[[ EXCERPT PROVIDED open ]]
Working from home

IF THE TRANSITION TO mature industrial society entailed a severe restructuring of working habits—new disciplines, new incentives, and a new human nature upon which these incentives could bite effectively—how far is this related to changes in the inward notation of time?

Asked E.P. Thompson in the extremely famous journal article Time, Work-Discipline, and Industrial Capitalism, and his answer (to spoil a half-century old social history argument) was 'quite a bit, and also Methodism'. Of course he was interested, in a very Sixties way, with the prospect of a future with much more leisure time, and would have been surprised and disgusted at this terrible future, in which bosses want working-from-home employees to install spyware Bundy clocks on their personal computers, in case any worker should try to cheat the clock looking at recipes or Ask Metafilter on company time. So should we be, and it should be our communal hope that loathsome over-the-shoulder Gradgrindery is abolished.

That our culture of work urges us to be more productive and not let a little thing like pandemic isolation stop the workflow, as the bodies pile up, should point out to anyone that something is very, very wrong with our system.

This moment of massive traumatic social change is upon us. Those of us who don't work in Health have little to do with our hands but the work we had (or didn't have), and we can't turn back time: all we can do is try to be aware of the alterations to our experiences of work, who have had our routines severely affected. Most of all, when we are presented with yet another Thinkpiece advising on How To Be Productive At Home or some such Shit, reject it utterly as the Puritan inheritance—as E.P. Thompson said, consuming time with 'restless urgency'—that it is. I can think of a number of variations of how white-collar workers deal with the question of time discipline. They are all bad.
[[ EXCERPT PROVIDED closed ]]
- **WHAT IS NEEDED**
Reproduce the stretch of the essay on working from home from "This moment of" through "are all bad.", substituting "disruptive" for "traumatic". Work from the essay alone.
[[ PROVIDED MATERIAL open ]]
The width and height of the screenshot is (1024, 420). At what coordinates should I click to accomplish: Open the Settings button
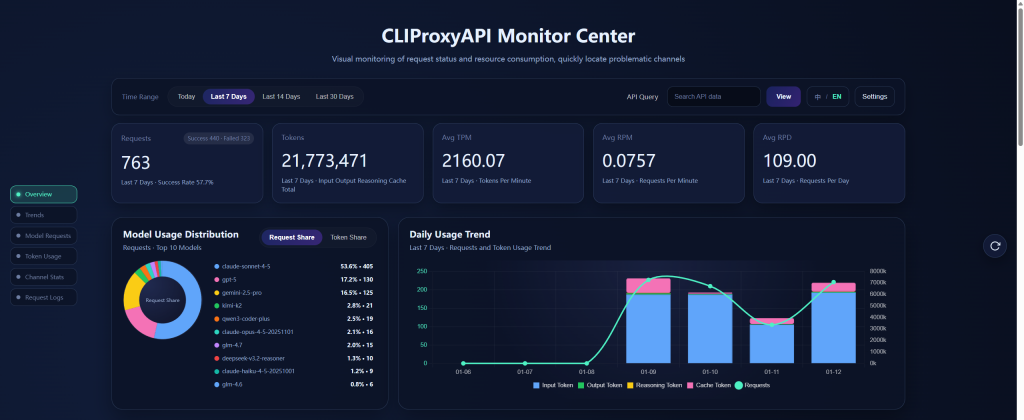[874, 97]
[[ PROVIDED MATERIAL closed ]]
- **RESPONSE AREA**
This moment of massive disruptive social change is upon us. Those of us who don't work in Health have little to do with our hands but the work we had (or didn't have), and we can't turn back time: all we can do is try to be aware of the alterations to our experiences of work, who have had our routines severely affected. Most of all, when we are presented with yet another Thinkpiece advising on How To Be Productive At Home or some such Shit, reject it utterly as the Puritan inheritance—as E.P. Thompson said, consuming time with 'restless urgency'—that it is. I can think of a number of variations of how white-collar workers deal with the question of time discipline. They are all bad.